Remarkably, miraculously, emperors complied: “The emperor did penance before God to whom all Christians bow the knee. This was not an act of political subservience it was a penitential worship ritual. . . . in worship the emperor had no higher rank than that of a subdeacon,” in both East and West. Worship had introduced a “completely new feature,” the “potential duty of Christians to resist public authority, a duty which was bound to be awakened by worship. Christians had to refuse their assent to the Roman state cult, because it was incompatible with the political dimension of their own worship. This would have been inconceivable for the political theory of the ancient world” (131).

Wannenwetsch sees this coming to a specific focus in attitudes toward the body:

The totalization of political life in the ancient world had expressed itself particularly as a total claim to the body of the human being. ‘The classical, pre-Christian view, then, is that the city-state should have complete control of human bodies for the purpose of labor, procreation and war’ [quoting Jean Bethke Elshtain in Modern Theology 9 (1993) 110]. This purely functional view and treatment of bodily life underlies the categorical supremacy of the political over the private sphere, and simultaneously intensifies its effect. Against this background, the view of the human body as “the temple of the Holy Spirit” . . . was bound to act politically like gunpowder. (132)

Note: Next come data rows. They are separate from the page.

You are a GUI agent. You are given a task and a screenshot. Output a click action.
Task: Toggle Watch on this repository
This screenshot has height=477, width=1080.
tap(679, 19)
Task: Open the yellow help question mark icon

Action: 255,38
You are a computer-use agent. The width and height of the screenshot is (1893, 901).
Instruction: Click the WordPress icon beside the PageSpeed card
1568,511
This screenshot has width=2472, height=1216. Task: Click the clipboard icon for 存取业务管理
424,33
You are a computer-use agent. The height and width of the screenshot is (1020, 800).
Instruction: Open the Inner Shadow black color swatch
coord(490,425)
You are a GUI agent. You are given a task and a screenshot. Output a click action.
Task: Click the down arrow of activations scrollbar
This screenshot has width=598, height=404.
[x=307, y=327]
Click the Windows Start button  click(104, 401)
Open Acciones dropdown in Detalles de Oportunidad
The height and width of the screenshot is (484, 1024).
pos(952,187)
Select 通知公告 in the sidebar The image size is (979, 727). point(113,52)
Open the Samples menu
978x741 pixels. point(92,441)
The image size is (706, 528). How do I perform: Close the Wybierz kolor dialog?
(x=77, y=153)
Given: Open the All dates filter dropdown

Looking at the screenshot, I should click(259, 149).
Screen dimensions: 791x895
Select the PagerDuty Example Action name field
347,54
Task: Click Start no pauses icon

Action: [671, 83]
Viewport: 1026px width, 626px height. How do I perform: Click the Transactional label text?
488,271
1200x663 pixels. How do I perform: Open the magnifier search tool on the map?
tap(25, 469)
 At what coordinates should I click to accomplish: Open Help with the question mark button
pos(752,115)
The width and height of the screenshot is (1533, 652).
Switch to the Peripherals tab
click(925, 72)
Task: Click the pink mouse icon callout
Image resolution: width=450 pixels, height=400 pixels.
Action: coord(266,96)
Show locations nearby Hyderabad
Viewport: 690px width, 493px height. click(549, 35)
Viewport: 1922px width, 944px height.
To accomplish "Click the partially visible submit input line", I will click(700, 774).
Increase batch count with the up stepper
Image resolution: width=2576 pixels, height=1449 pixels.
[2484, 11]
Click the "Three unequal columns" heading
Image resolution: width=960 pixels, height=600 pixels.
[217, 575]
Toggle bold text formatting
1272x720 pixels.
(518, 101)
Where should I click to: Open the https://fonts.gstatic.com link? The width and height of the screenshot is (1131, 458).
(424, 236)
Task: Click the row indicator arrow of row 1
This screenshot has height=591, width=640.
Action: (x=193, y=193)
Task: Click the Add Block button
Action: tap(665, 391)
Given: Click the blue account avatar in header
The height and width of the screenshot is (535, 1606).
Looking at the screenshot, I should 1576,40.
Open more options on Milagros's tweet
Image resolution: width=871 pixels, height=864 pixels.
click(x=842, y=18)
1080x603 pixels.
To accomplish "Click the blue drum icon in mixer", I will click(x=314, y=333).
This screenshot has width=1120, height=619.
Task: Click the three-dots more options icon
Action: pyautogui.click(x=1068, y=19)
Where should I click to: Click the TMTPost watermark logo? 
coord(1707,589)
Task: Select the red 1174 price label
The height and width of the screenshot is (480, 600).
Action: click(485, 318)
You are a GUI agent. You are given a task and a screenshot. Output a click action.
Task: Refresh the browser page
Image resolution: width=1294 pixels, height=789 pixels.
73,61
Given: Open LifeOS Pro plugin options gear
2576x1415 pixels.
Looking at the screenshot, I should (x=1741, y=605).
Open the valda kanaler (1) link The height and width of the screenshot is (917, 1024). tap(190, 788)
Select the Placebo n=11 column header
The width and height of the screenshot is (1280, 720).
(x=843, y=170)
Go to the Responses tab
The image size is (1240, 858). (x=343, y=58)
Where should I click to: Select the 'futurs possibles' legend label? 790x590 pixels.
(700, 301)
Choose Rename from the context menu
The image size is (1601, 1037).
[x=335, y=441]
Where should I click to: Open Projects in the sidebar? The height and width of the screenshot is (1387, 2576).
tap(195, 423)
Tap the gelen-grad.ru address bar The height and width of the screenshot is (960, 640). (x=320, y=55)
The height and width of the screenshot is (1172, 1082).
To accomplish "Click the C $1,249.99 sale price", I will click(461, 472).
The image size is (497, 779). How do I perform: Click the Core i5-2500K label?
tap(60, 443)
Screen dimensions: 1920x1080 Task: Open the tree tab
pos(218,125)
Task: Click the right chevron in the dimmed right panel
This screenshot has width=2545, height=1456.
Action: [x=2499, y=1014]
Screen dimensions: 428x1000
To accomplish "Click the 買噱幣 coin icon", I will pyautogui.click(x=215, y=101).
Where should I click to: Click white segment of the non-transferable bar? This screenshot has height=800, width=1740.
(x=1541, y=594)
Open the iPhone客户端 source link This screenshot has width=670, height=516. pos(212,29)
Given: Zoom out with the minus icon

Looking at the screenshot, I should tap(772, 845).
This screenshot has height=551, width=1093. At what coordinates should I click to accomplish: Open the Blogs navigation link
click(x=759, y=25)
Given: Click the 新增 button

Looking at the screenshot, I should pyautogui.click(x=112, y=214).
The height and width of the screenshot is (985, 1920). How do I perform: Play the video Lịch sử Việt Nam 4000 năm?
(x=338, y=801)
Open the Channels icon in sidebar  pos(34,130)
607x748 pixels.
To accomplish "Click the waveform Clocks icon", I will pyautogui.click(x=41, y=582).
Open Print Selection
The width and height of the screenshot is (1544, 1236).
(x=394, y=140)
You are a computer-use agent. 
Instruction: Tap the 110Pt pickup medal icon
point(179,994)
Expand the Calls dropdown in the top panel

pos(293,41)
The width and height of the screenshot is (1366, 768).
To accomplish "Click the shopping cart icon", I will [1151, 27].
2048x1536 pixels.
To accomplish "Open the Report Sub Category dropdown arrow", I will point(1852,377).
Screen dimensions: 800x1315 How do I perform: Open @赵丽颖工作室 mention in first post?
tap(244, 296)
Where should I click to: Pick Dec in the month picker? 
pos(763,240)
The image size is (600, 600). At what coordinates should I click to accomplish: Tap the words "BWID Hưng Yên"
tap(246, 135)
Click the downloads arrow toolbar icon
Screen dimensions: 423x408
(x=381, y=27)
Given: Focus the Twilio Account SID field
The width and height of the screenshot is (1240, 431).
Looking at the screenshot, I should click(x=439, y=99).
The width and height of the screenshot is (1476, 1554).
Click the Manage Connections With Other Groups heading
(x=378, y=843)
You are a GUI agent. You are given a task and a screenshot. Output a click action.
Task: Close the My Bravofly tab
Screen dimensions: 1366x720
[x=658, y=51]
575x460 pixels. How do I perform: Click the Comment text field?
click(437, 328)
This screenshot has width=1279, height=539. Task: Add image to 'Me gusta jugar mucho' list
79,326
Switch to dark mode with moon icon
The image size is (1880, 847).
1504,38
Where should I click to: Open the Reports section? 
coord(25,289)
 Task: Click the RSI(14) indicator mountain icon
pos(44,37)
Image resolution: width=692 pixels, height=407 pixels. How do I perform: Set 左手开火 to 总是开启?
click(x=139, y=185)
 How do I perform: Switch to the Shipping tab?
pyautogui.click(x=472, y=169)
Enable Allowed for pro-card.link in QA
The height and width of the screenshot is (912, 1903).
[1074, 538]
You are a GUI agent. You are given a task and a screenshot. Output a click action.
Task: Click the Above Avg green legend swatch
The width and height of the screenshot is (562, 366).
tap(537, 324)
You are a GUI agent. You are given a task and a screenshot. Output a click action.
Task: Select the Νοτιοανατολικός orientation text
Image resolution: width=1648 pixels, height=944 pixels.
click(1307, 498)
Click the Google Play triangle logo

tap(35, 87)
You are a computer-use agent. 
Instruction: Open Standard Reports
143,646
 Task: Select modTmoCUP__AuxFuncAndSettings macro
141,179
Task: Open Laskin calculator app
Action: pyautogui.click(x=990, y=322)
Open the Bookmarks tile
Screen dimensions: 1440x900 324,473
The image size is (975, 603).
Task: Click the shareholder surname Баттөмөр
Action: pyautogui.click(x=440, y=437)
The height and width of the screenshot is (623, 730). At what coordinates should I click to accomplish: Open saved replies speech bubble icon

When “the claim of the state to the body of Christians collided with the claim of the spirit of Christ,” the result was martyrdom: “the political claim could be enforced only by violence—through the killing of the body.” That clash over the body revealed that the political claim to the body was “a claim ‘to the death.’” Yet that claim couldn’t ultimately win out, since “the power of the Spirit is still efficacious even in the dead, in the resurrection of those killed and—sanguis semen ecclesiae—in the building up of the Body of Christ, as a community of bodies set free” (132-3). The bodies of Christian martyrs, claimed by the Spirit in baptism and Eucharist, subverted the power of the Roman state.